Bir yiğide bir sözüm var,Nasıl deyem ben turnalar
Güremedim aylar oldi, Güzlerim hep aglar oldi
Aramızda koca daglar, Manimiz oldi
Üremedim saclarimi, Belimi buldi
Pelister’e çıkamadım, Vardar’a atlayamadım
Dündum durdum yar yolunda,Sana doymadım
Turnalari güğe saldim,Sana yolladim
Bir güzele bir sözüm var,Nasıl deyem ben turnalar
Saçlarının tellerinden,ince beline dolaşam
istey misın daglar aşam,Sana ulaşam
Alam seni yarim yapam,De bana paşam
Pelister’e çıkamadım,Vardar’a atlayamadım
Dündum durdum yar yolunda,Sana doymadım
Turnalari güğe saldim,Sana yolladim
buda sözleri beyler.
neyse beyler, velasıl yavaaş yavaaaş uzaklaşıyoruz. önce ankara da bir mola verdik. saat 2 civarı, ulan içimden aramak geldi aramadım ama, bu saatte uyumuştur hesabı. dedim bir sigara yakalım. bide çay kaptım plastik bardakta, çay zift amk. devreme bi baktım telefonda, o da aramış kız arkadaşını, giberim dedim gittim ankesörlüye. bir aradım düşmedi iki aradım düşmedi. bi daha aradım daha ama uyumuştur inş annesi çıkmaz diyorum.

» Sağlanan Veriler
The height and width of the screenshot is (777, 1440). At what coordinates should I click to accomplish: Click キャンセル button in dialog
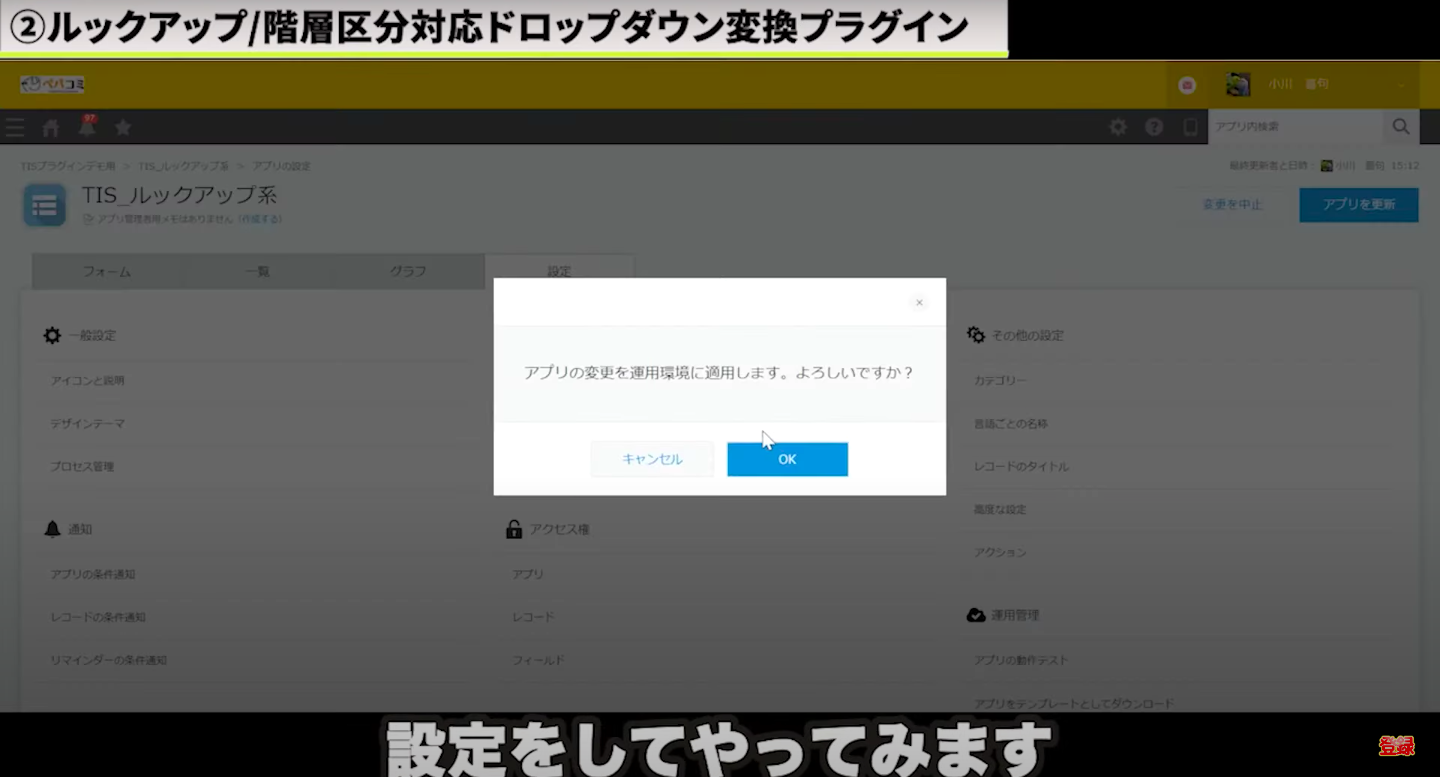(652, 459)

» Görev Ayrıntıları
Verilen metne göre Ankara'daki molada çay ne tür bir bardakta alınmış? Buradaki satırların verilen metinle hiçbir bağlantısı yoktur.

» Tamamlanmış Alıştırma
Plastik bardakta.